Teriyaki Sauce (Japanese — Soy, Mirin, Sake, Sugar Ratio)
Japanese, with documented use of soy-mirin glazing techniques dating from the Edo period (17th–19th centuries). The term teriyaki first appeared in Japanese culinary writing in this period. The technique spread internationally with Japanese immigration to Hawaii and North America in the late 19th century.
Teriyaki — from the Japanese teri (gloss, shine) and yaki (grilled, broiled) — describes both a cooking method and the sauce used in it. The sauce is a reduction of soy sauce, mirin, sake, and sugar in specific ratios that, when brushed onto protein and exposed to heat, caramelise and create the characteristic glossy, lacquered surface that gives the technique its name. It is a fundamental Japanese preparation and, internationally, one of the most widely imitated and poorly executed.
The classical ratio is equal parts soy sauce, mirin, and sake, with sugar to taste — traditionally 1:1:1 with a small amount of sugar to accelerate caramelisation and add body. These three liquids are combined and reduced by a quarter to a third to concentrate the sugars and develop body, then used as a glaze during the final stages of cooking. The sake cooks off, leaving its sweetness and umami; the mirin provides both sweetness and the ability to caramelise cleanly; the soy provides salinity and colour. Together, reduced, they produce a glaze of remarkable versatility.

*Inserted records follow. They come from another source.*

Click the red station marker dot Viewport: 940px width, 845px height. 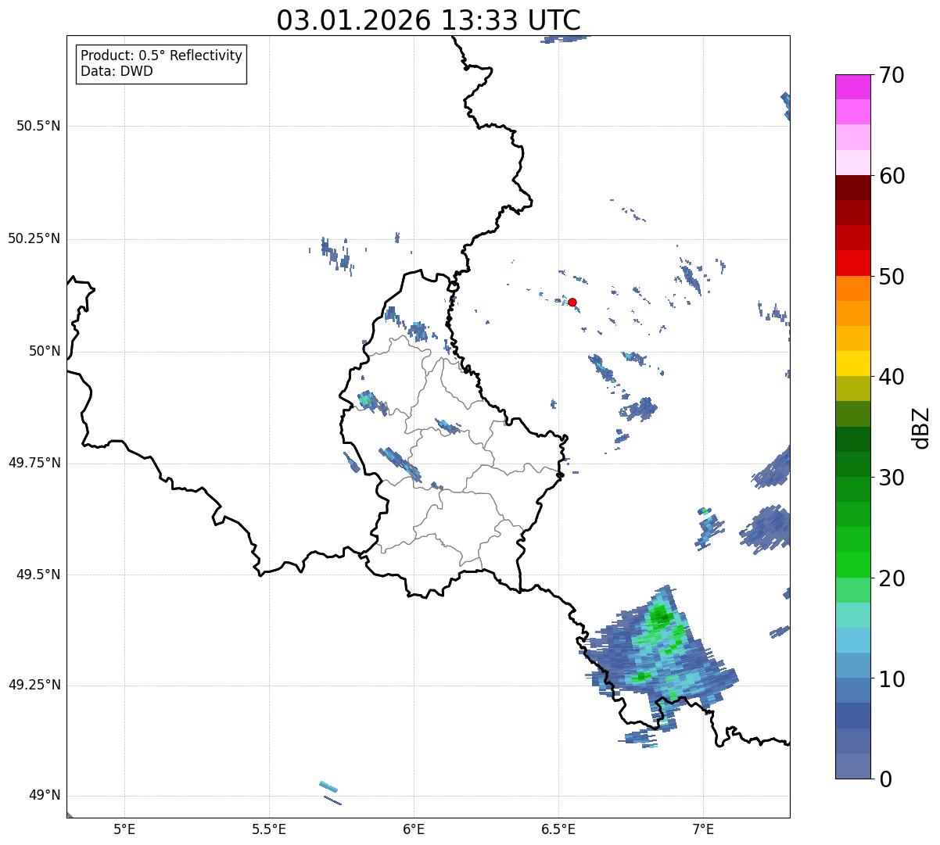point(572,302)
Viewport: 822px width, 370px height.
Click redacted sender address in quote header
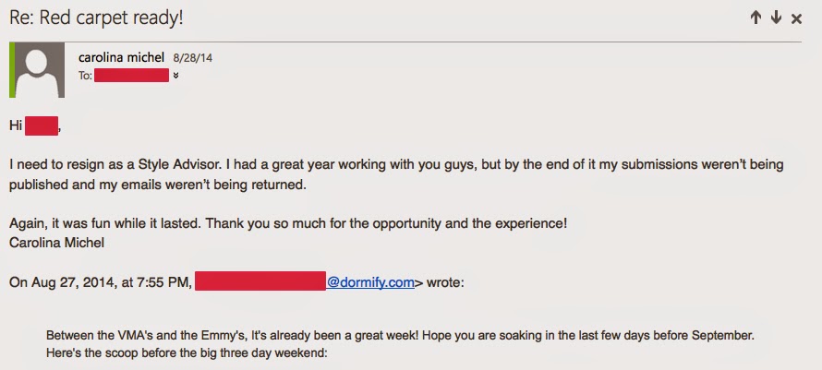260,282
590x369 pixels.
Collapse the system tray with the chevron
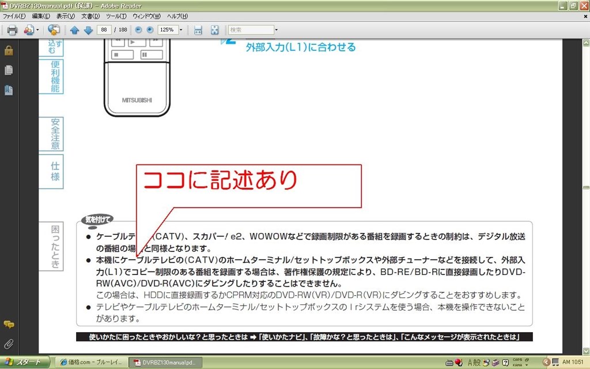[546, 362]
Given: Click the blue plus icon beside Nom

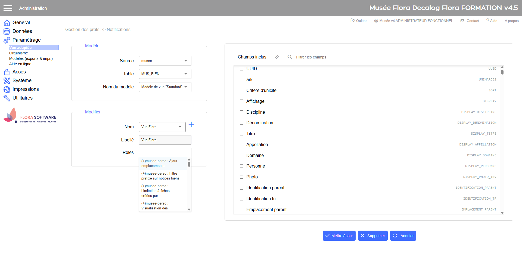Looking at the screenshot, I should coord(191,124).
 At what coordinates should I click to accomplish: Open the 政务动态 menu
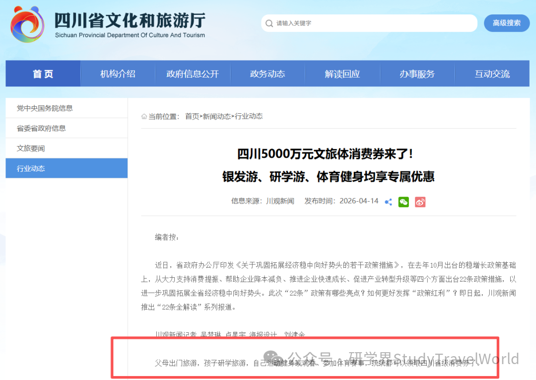click(x=268, y=73)
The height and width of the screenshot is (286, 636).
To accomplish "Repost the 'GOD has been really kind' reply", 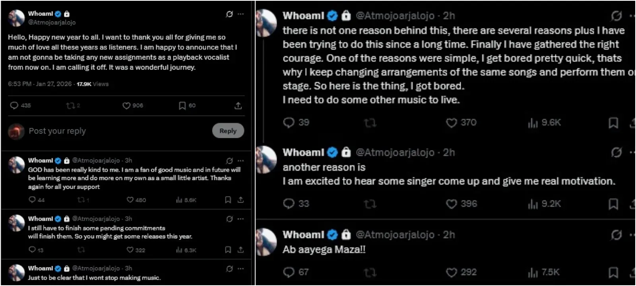I will pyautogui.click(x=81, y=200).
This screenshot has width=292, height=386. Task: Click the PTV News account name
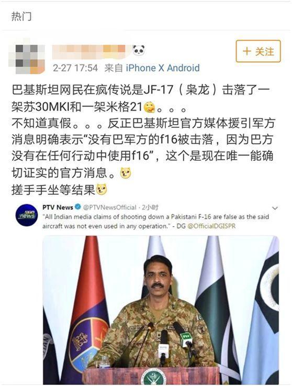58,207
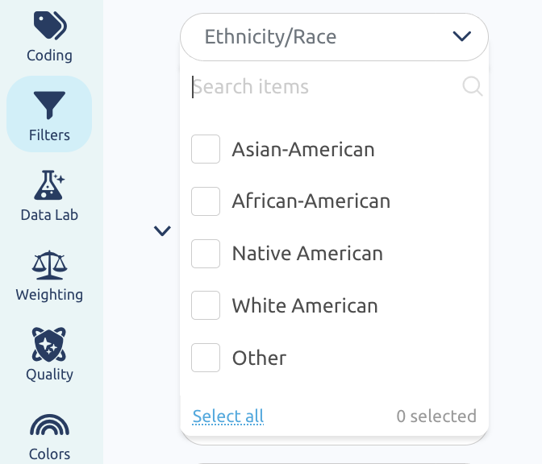Click the White American label
Viewport: 542px width, 464px height.
(305, 306)
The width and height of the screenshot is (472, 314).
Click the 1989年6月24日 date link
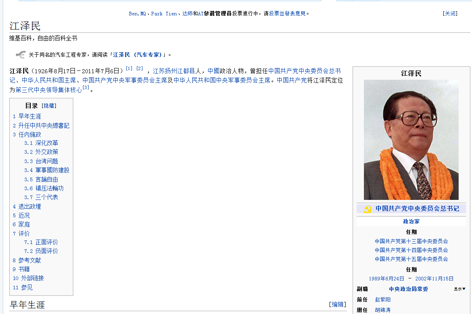pos(386,278)
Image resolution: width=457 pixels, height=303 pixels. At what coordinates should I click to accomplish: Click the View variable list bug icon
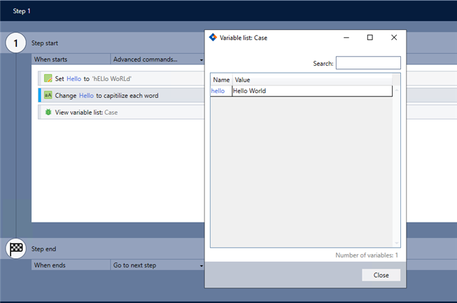pos(48,112)
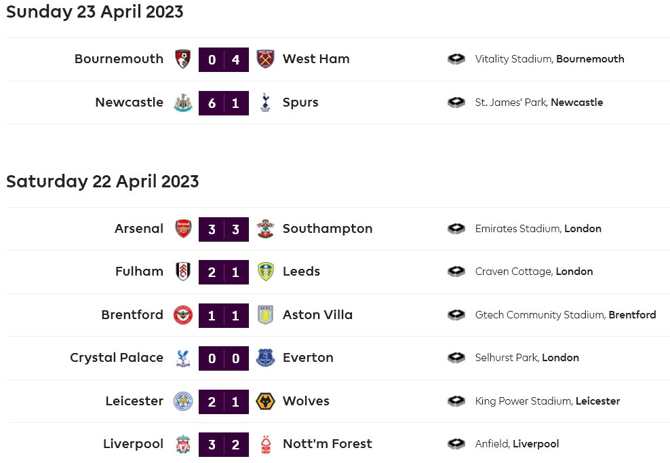This screenshot has height=463, width=670.
Task: Click the Everton club crest
Action: click(265, 358)
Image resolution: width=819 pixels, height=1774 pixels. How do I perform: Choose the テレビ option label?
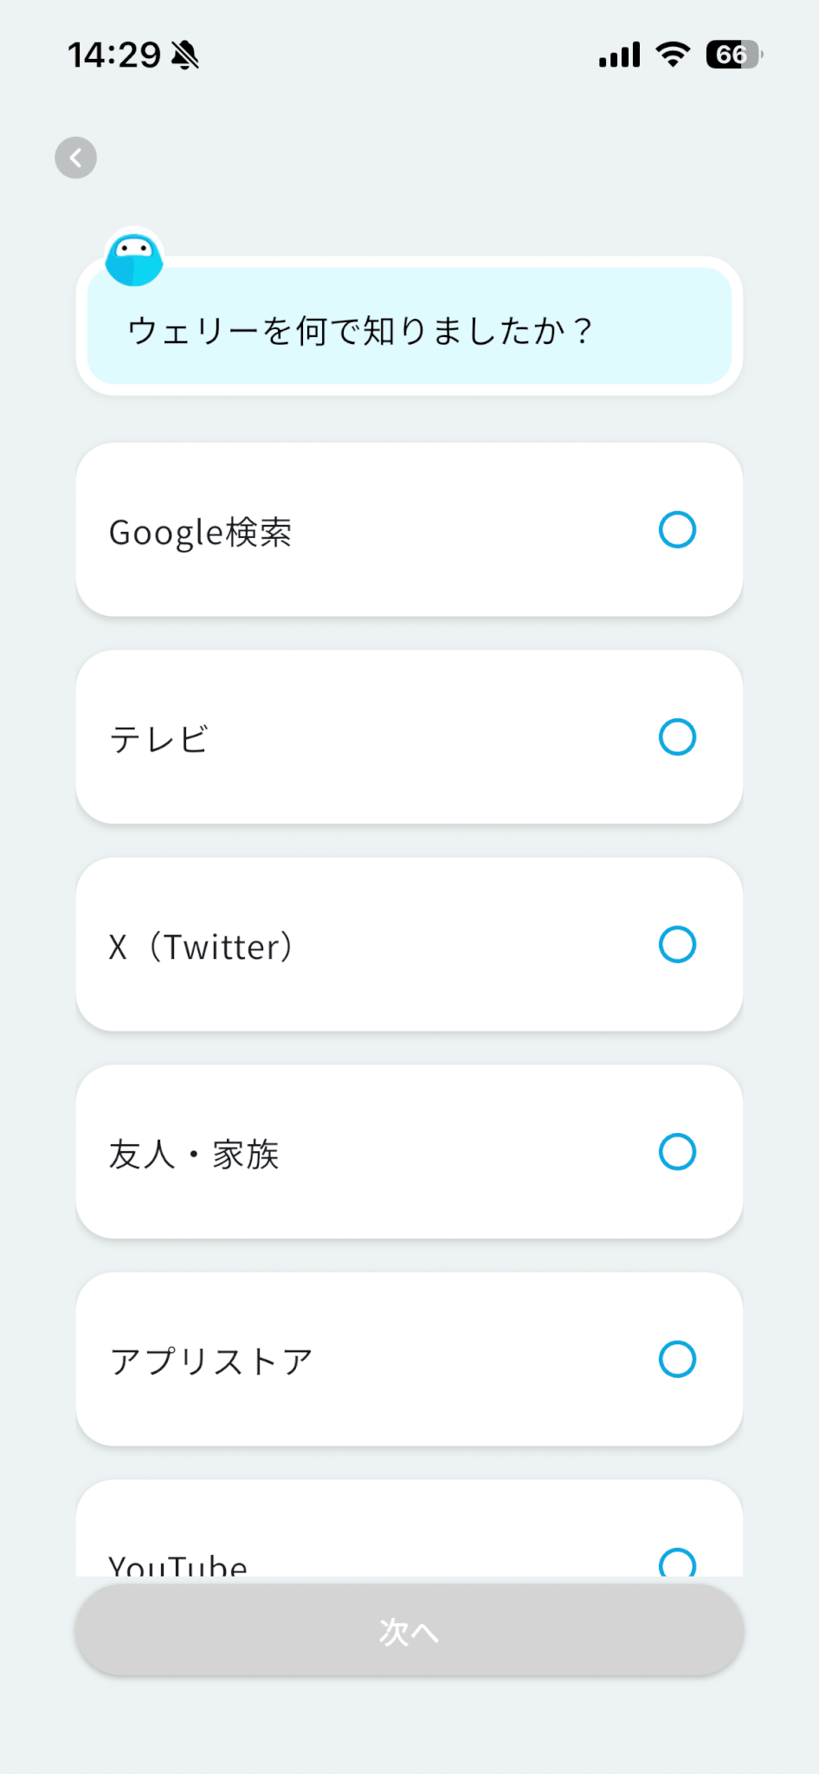pyautogui.click(x=158, y=739)
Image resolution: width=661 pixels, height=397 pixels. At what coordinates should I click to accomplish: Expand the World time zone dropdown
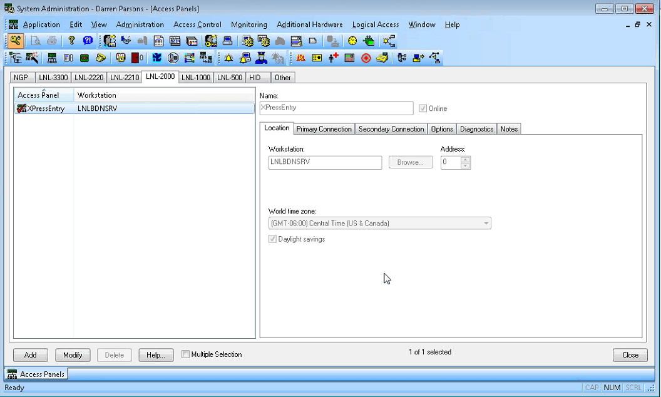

The most common application is chicken teriyaki: a chicken thigh is seared skin-down in a pan, turned, and the teriyaki sauce is added to glaze during the final minutes of cooking. The sauce reduces in the pan, coating the chicken in successive layers of caramelised glaze. Fish teriyaki (salmon, yellowtail) is approached differently — the fish is often marinated in the sauce before cooking, which helps the glaze adhere. Beef teriyaki requires a faster hand to avoid over-caramelisation.
Commercial teriyaki sauces bear little resemblance to the classical preparation — they are primarily corn syrup, water, and minimal soy, thickened with starch. Making the real preparation takes 10 minutes and transforms the result.